[ptsefton.com] | [CV & Bio]

Deflation in repository clicks


Chris Rusbridge is contributing to repository click deflation at the Digital Curation Blog with a post about Negative Click Repositories.

Why deflation?

At Open Repositories 20008 a group of us Australian developers entered in the Repositories Challenge, with an entry entitled Zero Click Ingest [1]. The introduction puts it like this:

This micro-project demonstrates a way to eliminate the repository deposit step altogether, by having the repository software take responsibility for collecting the content that it needs. It involves using the Integrated Content Environment1 (Sefton 2006)[2] (ICE) as a document authoring system, but the principle could be applied to other content management systems which support metadata or category-aware ATOM or RSS feeds, with the ability to supply the requisite formats. We show how documents created and managed in ICE can be automatically ingested into a repository at the appropriate time, based on document state.
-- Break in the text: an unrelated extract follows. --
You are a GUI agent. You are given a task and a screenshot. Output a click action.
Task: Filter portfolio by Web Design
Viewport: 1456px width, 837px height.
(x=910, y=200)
So we did zero click but now we have to go for negative clicks? That's not fair!

There are two aspects of this I'd like to comment on.
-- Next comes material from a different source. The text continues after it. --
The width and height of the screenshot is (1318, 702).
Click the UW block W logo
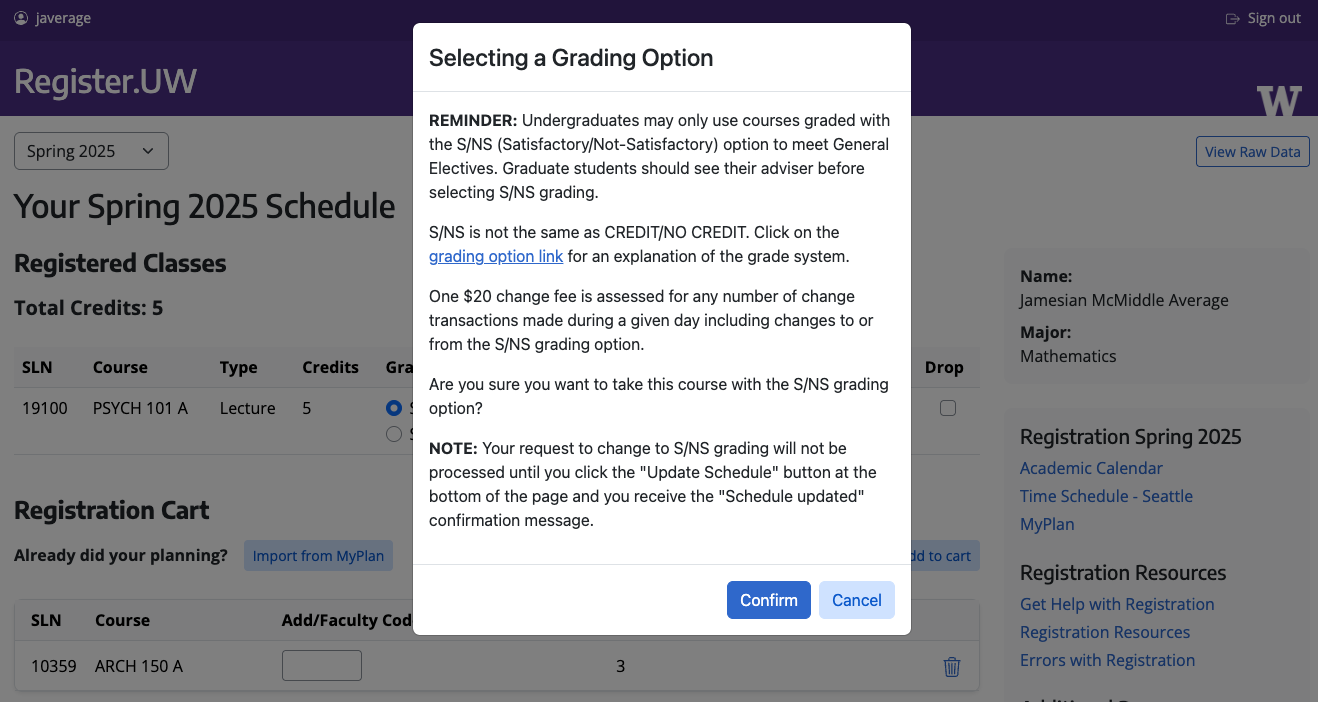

  1. Chris is calling for other people's take on the negative click repository, so I'll contribute my thoughts.

  2. It would be wrong to think that we can only get people to use new software if it means they don't have to learn anything new. I don't buy that; people can change when they see the benefits. The trick is to get them to want to change by themselves.
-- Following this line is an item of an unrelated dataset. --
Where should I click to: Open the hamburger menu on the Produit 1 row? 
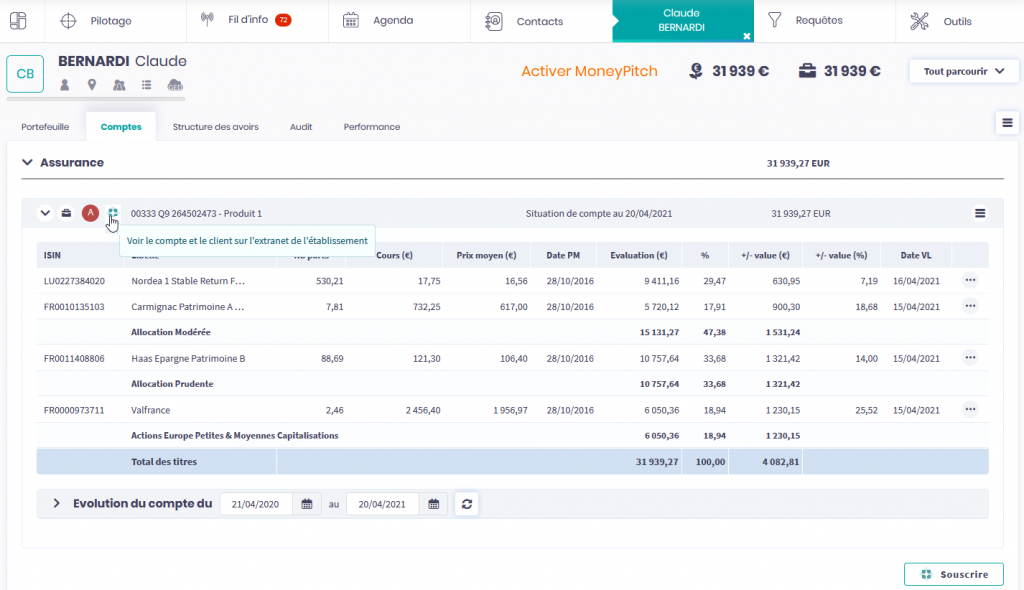click(x=980, y=213)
My thoughts on repository workflow

I've been thinking about repository workflow ever since I joined the RUBRIC project in 2005. I was outraged that this Institutional Repository business seemed to be all about putting PDFs into ugly web sites. Here were all these custodians of collections of a few thousand PDF files getting together at conferences to talk about how they were doing Web two-dot-oh. Um, no you're not. Try using a web format first. The program committee at Open Repositories 2007 didn't accept my paper along those lines but they let me give a poster. That poster is available in HTML, PDF and as a slideshow, all generated from a single source document. Now that's at least web 1.01.

In 2006, I talked about some of the possibilities for smart content management systems (like ICE) to supply content directly to repositories, in Workflow 2.0.

We still haven't done most of what I talked about in Workflow 2.0, although the Zero Click Ingest demo was a big step in proving the concept. But we're about to make a big push in this direction in collaboration with Jim Downing and team at Cambridge as part of the JISC TheOREM project.

In TheOREM we're going to set up ICE as a 'Thesis Management System' where a candidate can work on a thesis which is a true mashup of data and document aka a datument [3]. When it's done and the candidate is rubber-stamped with a big PhD, the Thesis management system will flag that, and the thesis will flow off to the relevant IR and subject repositories, as a fully-fledged part of the semantic web, thanks the embedded semantics and links to data.

One more idea: consider repository ingest via Zotero or EndNote. In writing this post I just went to the OR08 repository and used Zotero to grab our paper from there so I could cite it here. It would be cool to push it to the USQ ePrints with a single click.

That's one click but it's about fifty less than the alternative. Is that what you mean by negative, Chris?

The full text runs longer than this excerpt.